One more for the road


Ouvi na rádio, vinha a caminho de Lisboa, entorpecido da auto-estrada e de preocupações diluídas no mais impecável smooth jazz da rádio portuguesa. O Rádio Blogue ia acabar! Ia acabar? Percebi que era apenas a respectiva leitura às tardes de sexta-feira; mas depois, lendo no próprio site, vi que era coisa muito mais radical, definitiva.
Ainda não conheci pessoalmente a Carla (isso só sucederá para o mês, se entretanto não me fizer substituir pelo meu primo), mas os desafios que ela lançava neste Rádio Blogue eram uma excelente base para discussão civilizada, com elegância mas sem reverência, para a consolidação de uma espécie de "confiança intelectual", uma quase-"cumplicidade virtual" que pode bem passar por ser um sucedâneo cibernético da amizade.
Lamento que a rotina nem sempre me tenha permitido sequer ler o trecho semanal, e menos ainda corresponder a todas as interpelações intelectuais. Eram sempre motes a merecer glosa.
Paciência, o diálogo continuará, deo juvante, por outras paragens, e estou certo de que a mesma chama intelectual da autora alumiará outras veredas.
As coisas que valem a pena são as que estão vivas; e essas têm um momento de geração e um de corrupção, têm a beleza do que é efémero e a abstracta dignidade daquilo que só na memória perdura incorrupto. Imagino os prodígios de equilíbrio que o Rádio Blogue exigiu, expondo-se tão abertamente num meio muito menos controlado do que aquele que é o dos blogues sem rádio. Eu não teria sido capaz, mas por isso mesmo é que nunca tive, não tenho nem terei a consagração blogosférica da Carla.
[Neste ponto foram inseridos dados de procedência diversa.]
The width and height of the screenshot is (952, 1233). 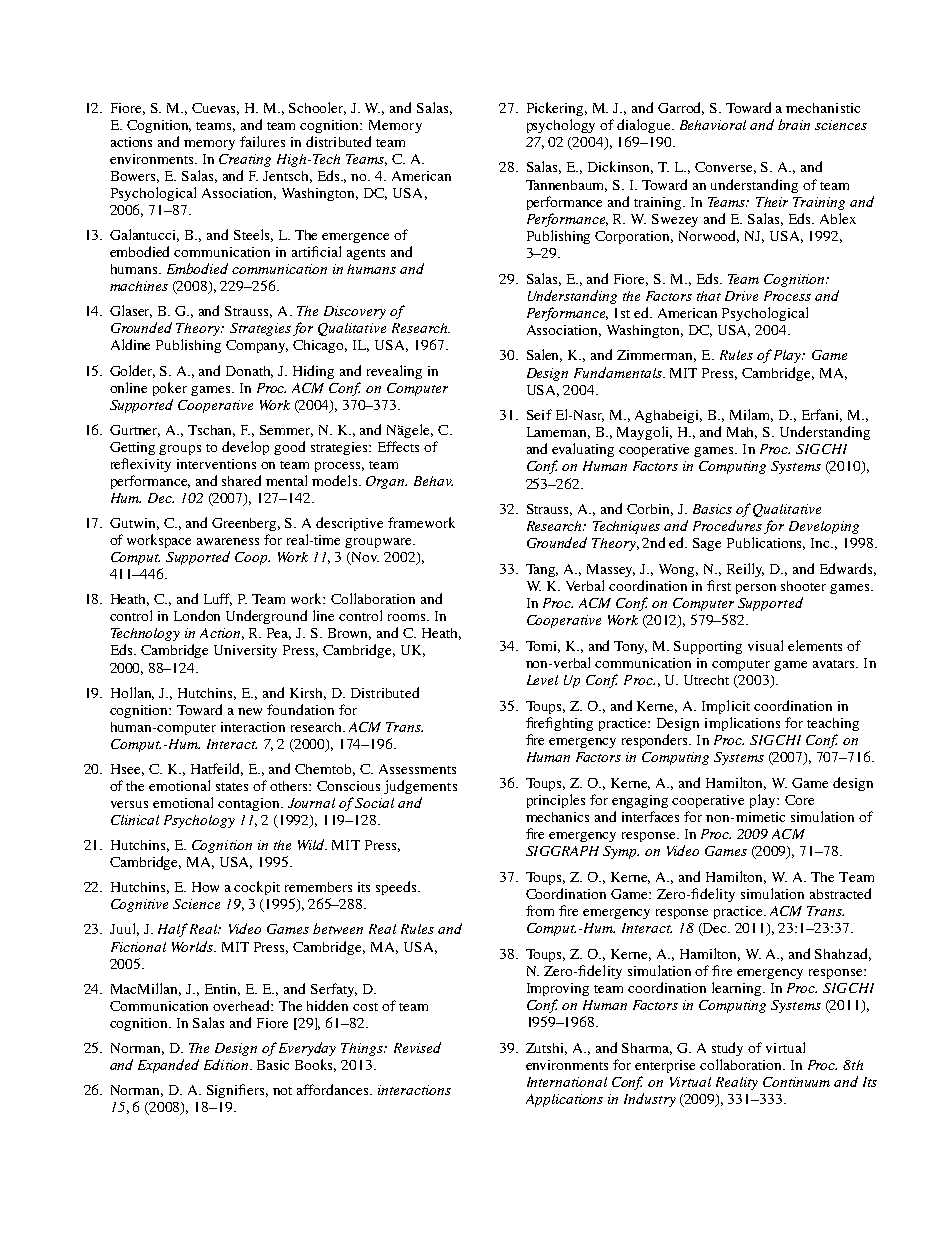 I want to click on Revised, so click(x=417, y=1047).
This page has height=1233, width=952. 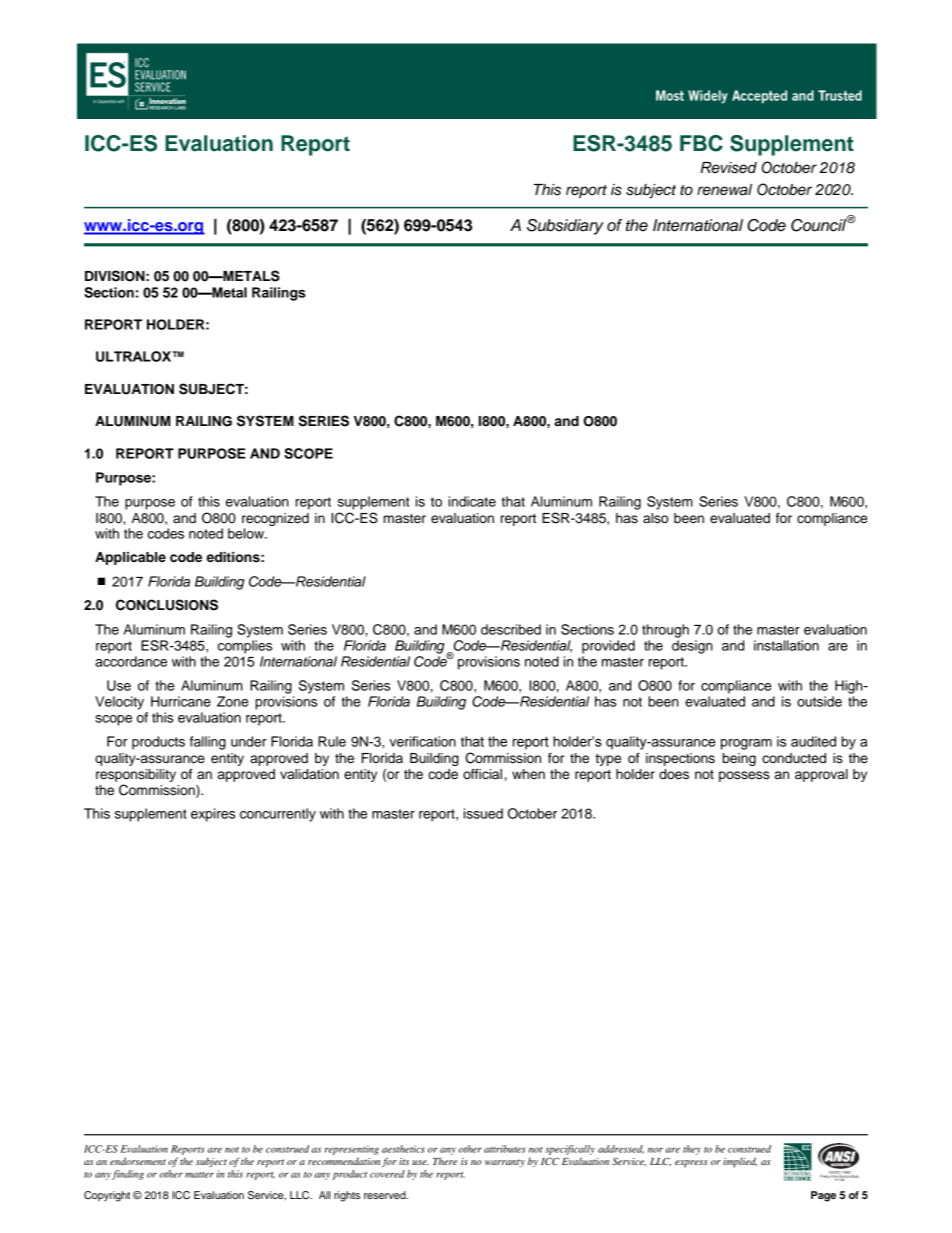 I want to click on Revised, so click(x=728, y=168).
Aristóteles, o conceptualizador desse movimento de geração e corrupção, entendia que alguma coisa perduraria, um grande elo unificador das percepções transitórias desse movimento perpétuo: chamou-lhe "substância", o que fica quando tudo passa. É, Carla, o Rádio Blogue teve substância, ou, se quisermos o equivalente culinário e farta-brutos, foi coisa "de sustância", um repasto gratificante; efémero como todos os repastos, inesquecível como os bons repastos.